Sebbene gli equipaggi iscritti fossero complessivamente 84, sono state 71 le barche che hanno effettivamente preso il via alla competizione. A favorire una partenza veloce e spettacolare è stato un sostenuto vento di Maestrale proveniente da Nord-Ovest, con intensità intorno ai 30 chilometri orari. Le condizioni meteorologiche hanno consentito alle imbarcazioni di mantenere fin dalle prime battute andature sostenute, con le barche di testa che hanno raggiunto velocità prossime ai 20 nodi.
La regata non rappresenta soltanto una sfida sportiva di alto livello, ma costituisce anche un importante evento di promozione del territorio. Nei giorni precedenti alla partenza, il waterfront brindisino ha ospitato incontri, iniziative culturali, momenti di intrattenimento e appuntamenti dedicati alla nautica, trasformando la città in un punto di riferimento per velisti e visitatori provenienti da diverse nazioni.

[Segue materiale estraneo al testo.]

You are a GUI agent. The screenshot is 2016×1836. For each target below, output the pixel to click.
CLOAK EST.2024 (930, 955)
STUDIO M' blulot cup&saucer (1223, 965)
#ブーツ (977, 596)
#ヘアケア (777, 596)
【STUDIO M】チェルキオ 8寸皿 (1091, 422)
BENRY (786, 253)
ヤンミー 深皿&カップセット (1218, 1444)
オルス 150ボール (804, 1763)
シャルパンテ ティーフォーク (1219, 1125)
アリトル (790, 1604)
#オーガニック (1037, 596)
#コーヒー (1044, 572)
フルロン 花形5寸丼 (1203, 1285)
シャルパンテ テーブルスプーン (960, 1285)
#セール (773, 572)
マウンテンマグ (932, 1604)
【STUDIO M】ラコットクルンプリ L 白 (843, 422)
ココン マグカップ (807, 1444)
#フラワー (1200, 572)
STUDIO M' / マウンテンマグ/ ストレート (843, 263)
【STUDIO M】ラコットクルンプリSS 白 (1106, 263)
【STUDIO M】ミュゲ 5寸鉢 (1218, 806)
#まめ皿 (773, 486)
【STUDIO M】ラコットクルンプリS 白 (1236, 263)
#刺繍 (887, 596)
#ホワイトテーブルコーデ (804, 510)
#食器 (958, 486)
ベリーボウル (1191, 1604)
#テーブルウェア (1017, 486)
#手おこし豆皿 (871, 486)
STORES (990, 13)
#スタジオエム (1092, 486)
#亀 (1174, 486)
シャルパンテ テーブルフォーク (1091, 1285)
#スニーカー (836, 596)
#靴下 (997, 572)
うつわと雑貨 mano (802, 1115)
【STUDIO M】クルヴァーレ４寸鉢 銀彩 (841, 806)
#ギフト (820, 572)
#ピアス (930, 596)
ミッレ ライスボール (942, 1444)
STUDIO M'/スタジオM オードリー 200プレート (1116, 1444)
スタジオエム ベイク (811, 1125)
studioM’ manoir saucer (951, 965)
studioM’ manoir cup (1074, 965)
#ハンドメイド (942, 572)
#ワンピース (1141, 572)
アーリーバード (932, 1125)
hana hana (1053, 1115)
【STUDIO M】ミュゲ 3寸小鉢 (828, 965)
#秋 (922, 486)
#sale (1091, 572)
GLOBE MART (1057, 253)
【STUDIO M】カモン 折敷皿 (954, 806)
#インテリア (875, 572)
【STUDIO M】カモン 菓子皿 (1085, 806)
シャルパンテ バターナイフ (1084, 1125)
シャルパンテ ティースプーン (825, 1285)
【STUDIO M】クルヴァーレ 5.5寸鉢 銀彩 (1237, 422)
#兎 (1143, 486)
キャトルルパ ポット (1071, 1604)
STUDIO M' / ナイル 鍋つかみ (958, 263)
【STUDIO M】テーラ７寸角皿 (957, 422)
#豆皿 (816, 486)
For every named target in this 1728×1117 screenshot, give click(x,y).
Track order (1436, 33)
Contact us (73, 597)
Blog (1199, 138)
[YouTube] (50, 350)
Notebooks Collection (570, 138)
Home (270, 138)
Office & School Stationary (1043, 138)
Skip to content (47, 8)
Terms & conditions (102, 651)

Giunta al traguardo delle quaranta edizioni, la Brindisi-Corfù continua a confermarsi una delle regate offshore più apprezzate del panorama internazionale, capace di coniugare tradizione marinara, competizione sportiva e valorizzazione delle relazioni storiche tra Italia e Grecia. Un patrimonio sportivo e culturale che ogni anno rinnova il legame di Brindisi con il mare e con la sua vocazione naturale di ponte verso l’Oriente.